Task prompt >>
Go through the following listing and count each line that contains the string "Click"; the answer is that number alone.

Exercise input >>
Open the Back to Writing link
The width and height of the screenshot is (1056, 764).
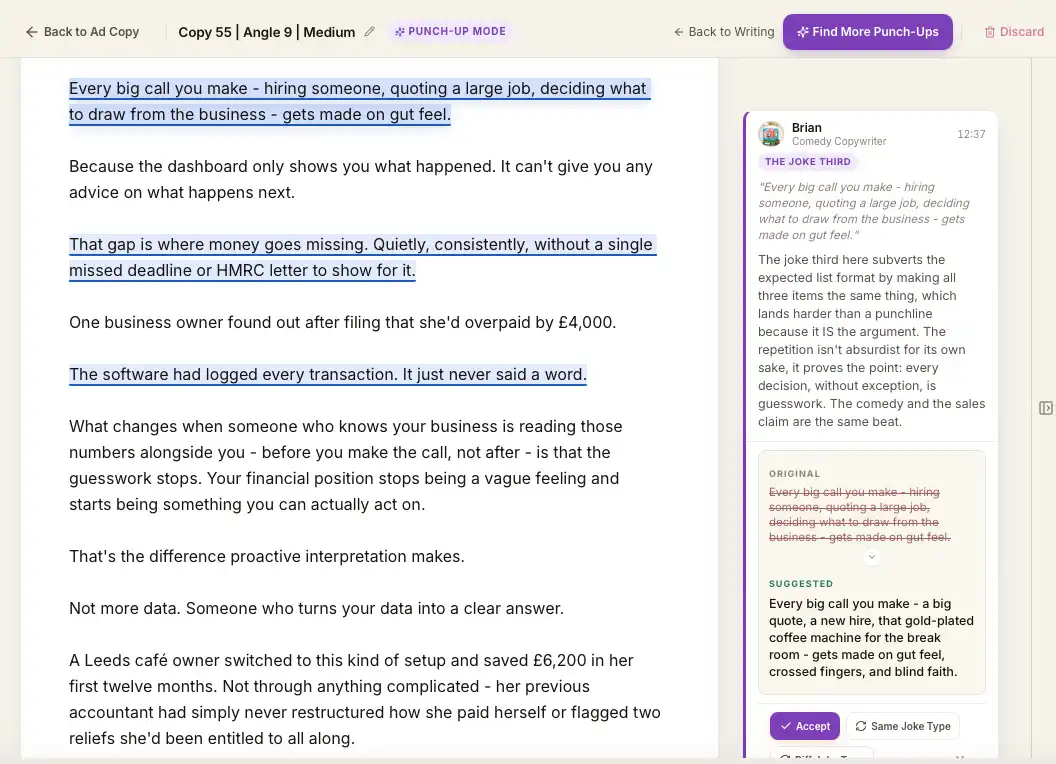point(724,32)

---

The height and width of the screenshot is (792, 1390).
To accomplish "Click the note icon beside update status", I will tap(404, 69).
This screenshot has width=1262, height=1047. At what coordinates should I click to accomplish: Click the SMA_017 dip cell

Solution for this problem >>
2